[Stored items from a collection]
---------------
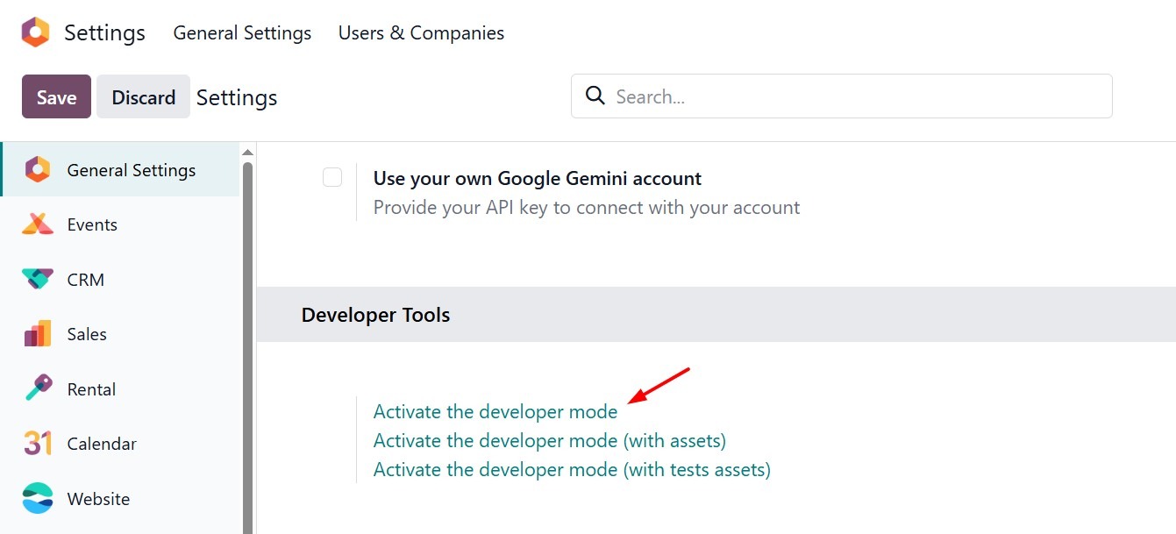The width and height of the screenshot is (1176, 534).
Task: Open General Settings top menu
Action: [x=242, y=32]
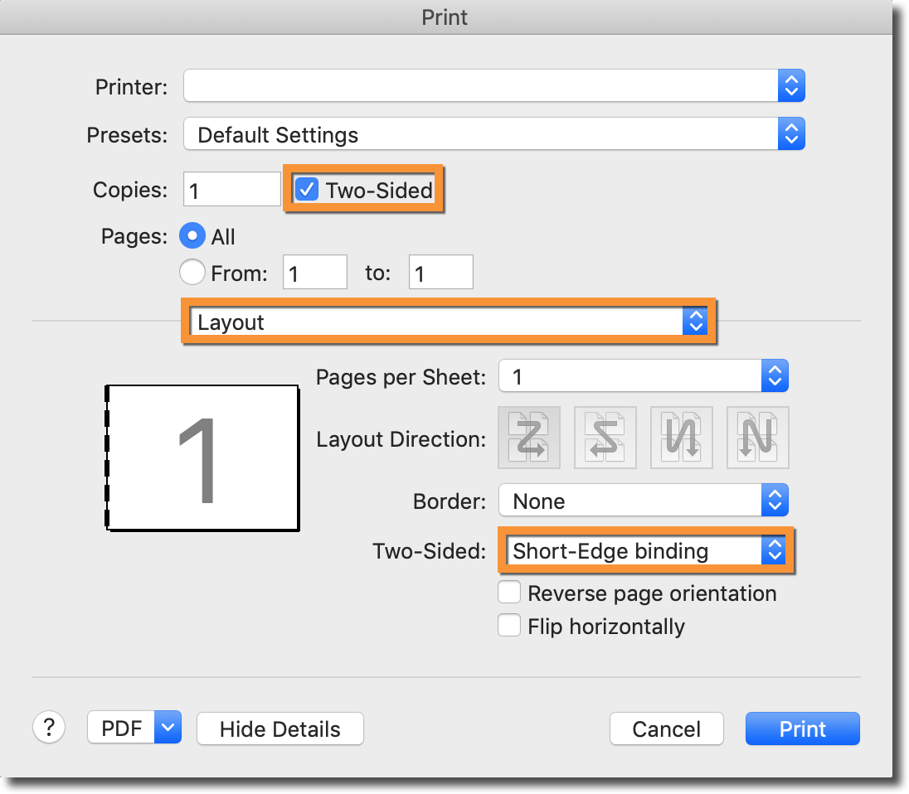The width and height of the screenshot is (909, 794).
Task: Choose the N-shaped layout direction icon
Action: [x=757, y=438]
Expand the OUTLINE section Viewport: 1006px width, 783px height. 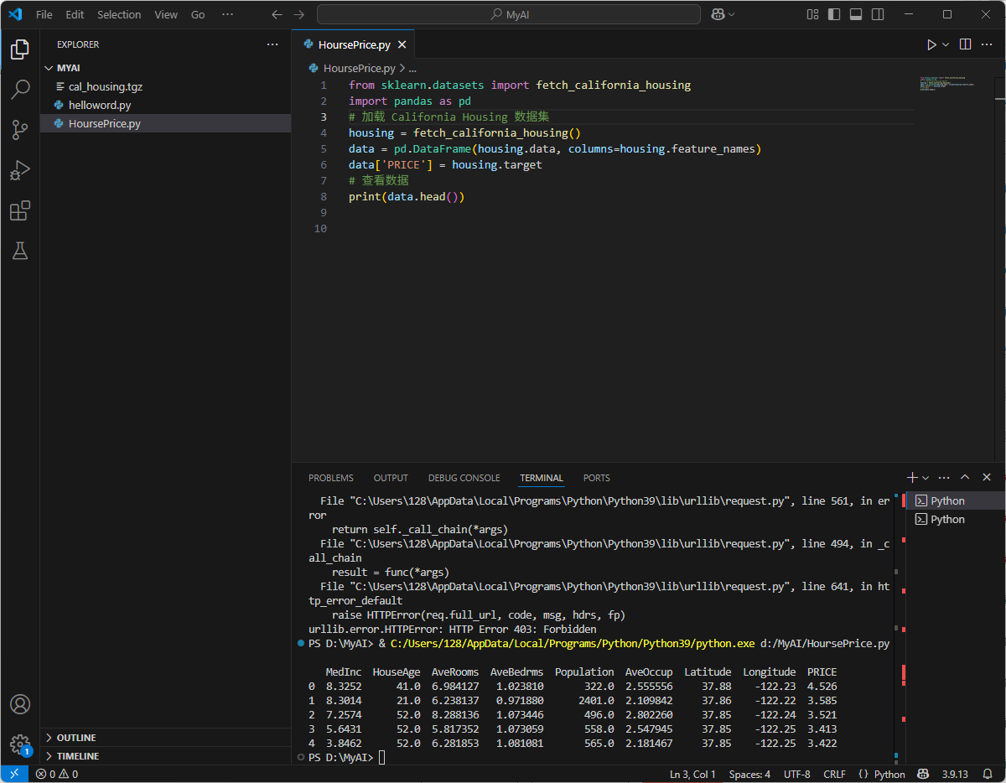tap(75, 738)
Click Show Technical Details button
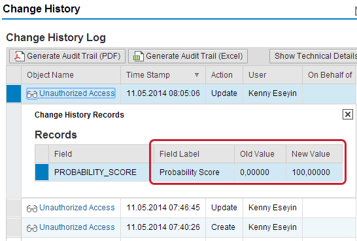Screen dimensions: 357x241 pos(313,56)
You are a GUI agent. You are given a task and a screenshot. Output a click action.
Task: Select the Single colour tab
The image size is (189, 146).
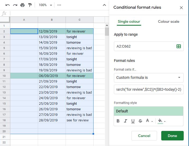[129, 22]
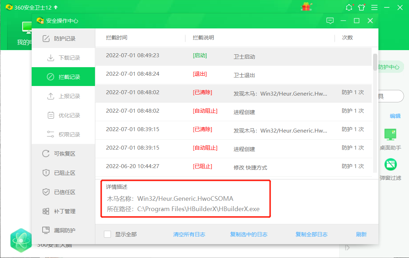409x258 pixels.
Task: Click the gift box icon in title bar
Action: tap(306, 7)
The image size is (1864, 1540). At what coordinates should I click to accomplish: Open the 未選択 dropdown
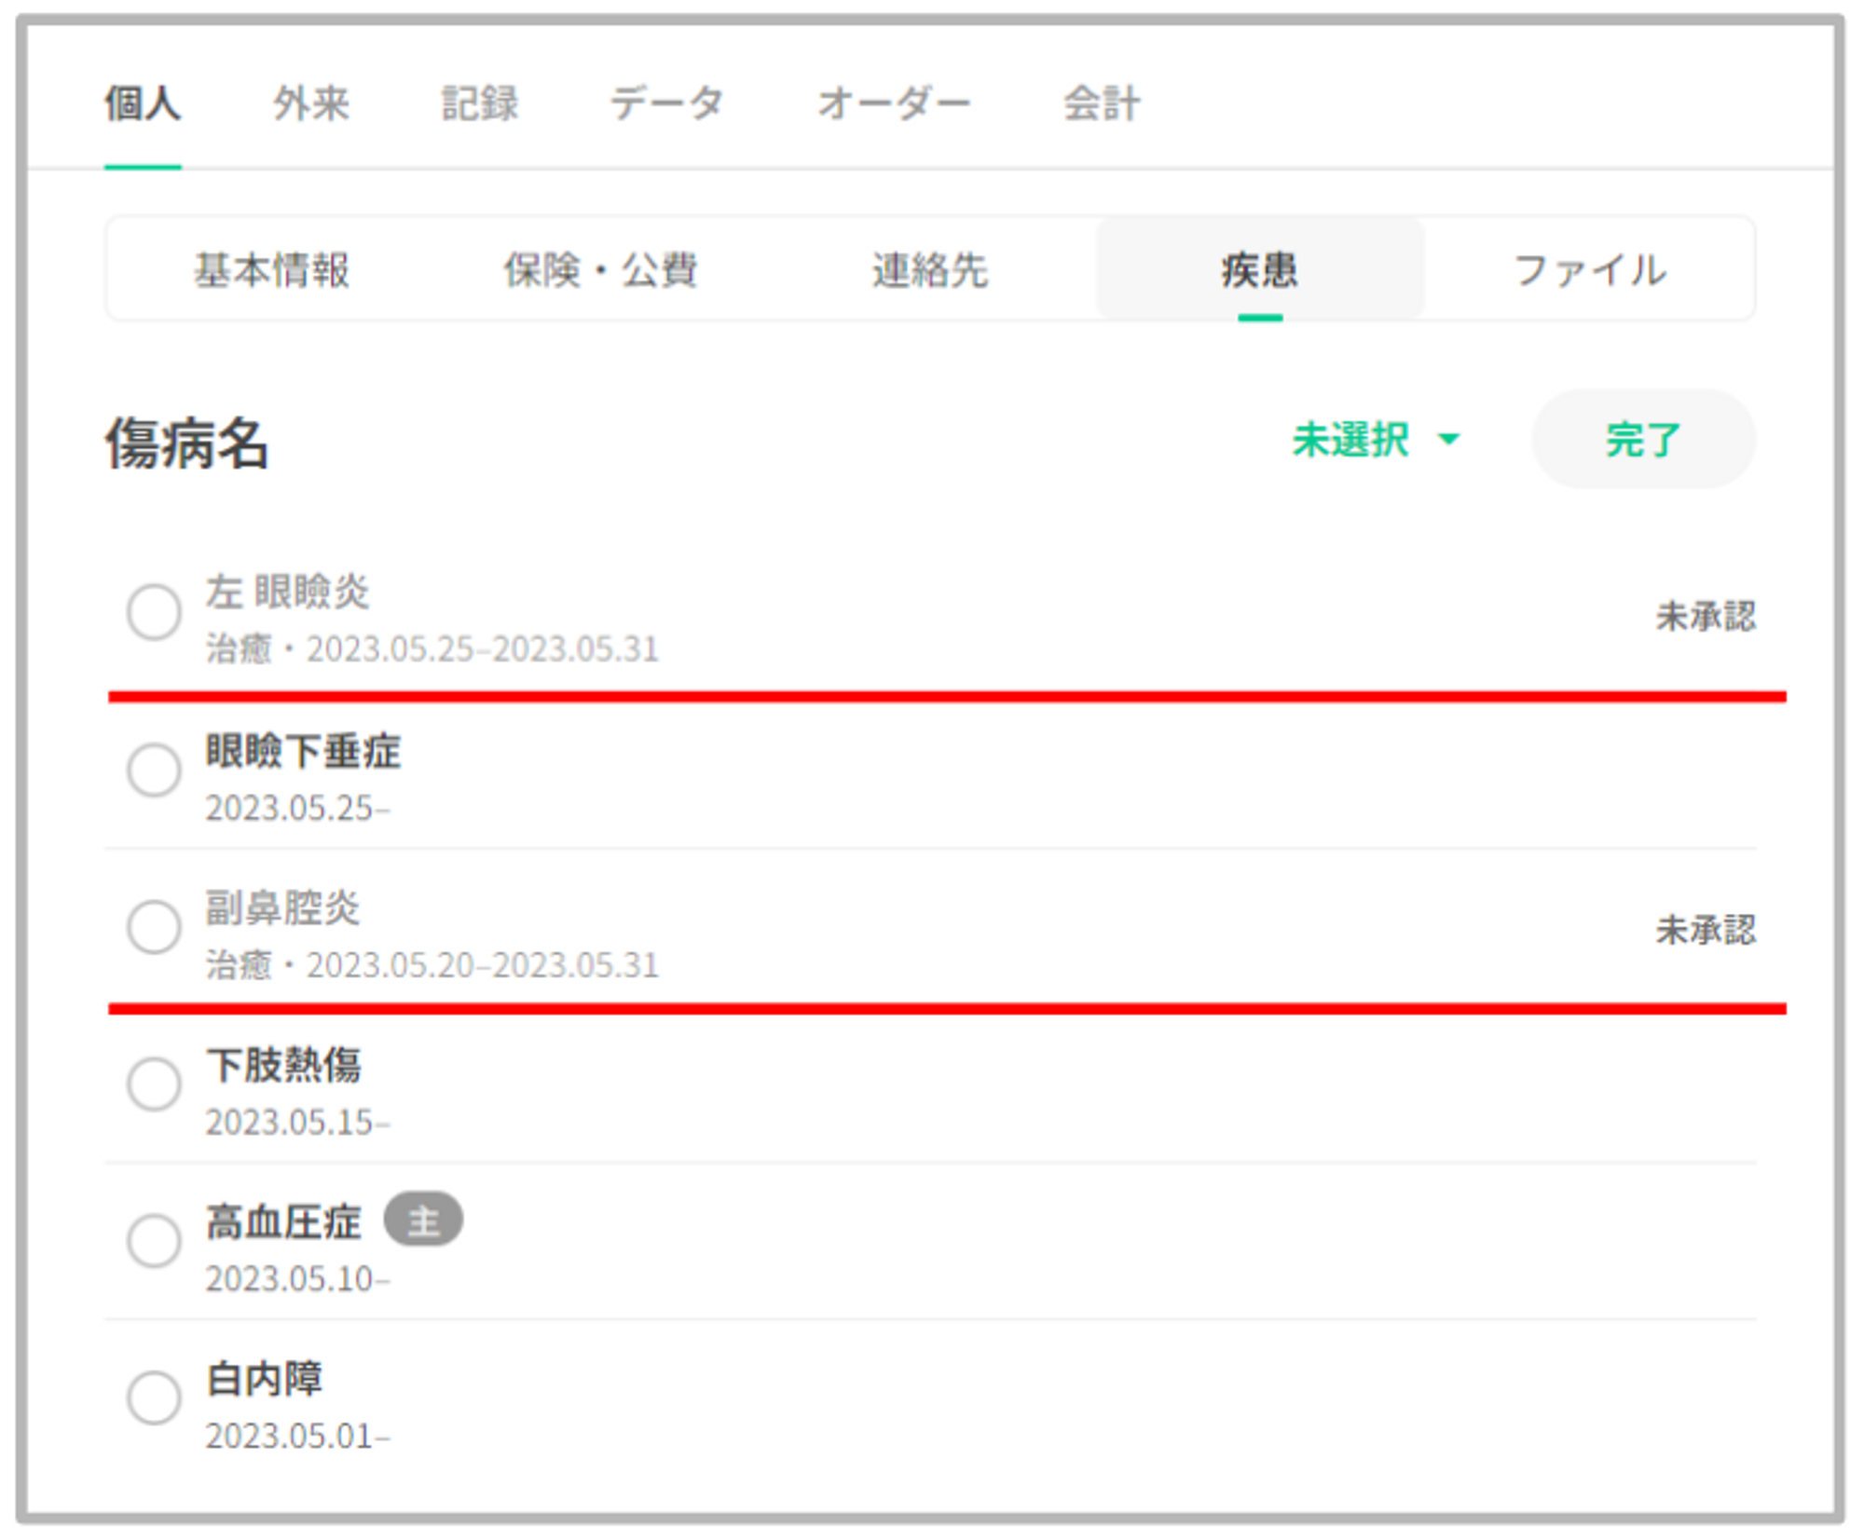click(x=1375, y=440)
---------------
Short problem: Rewrite the lines starting at the one containing "You are a GUI" and ending at the last line, with "image size" changed to "picture size" and everything else kept the same. Leave the pictures out of your answer.

Reply to the task:
You are a GUI agent. You are given a task and a screenshot. Output a click action.
Task: Select the Single colour tab
The picture size is (189, 146).
[129, 22]
409x258 pixels.
Task: Click the gift box icon in title bar
Action: tap(306, 7)
The picture size is (1864, 1540). At what coordinates should I click to accomplish: Open the 未選択 dropdown
click(x=1375, y=440)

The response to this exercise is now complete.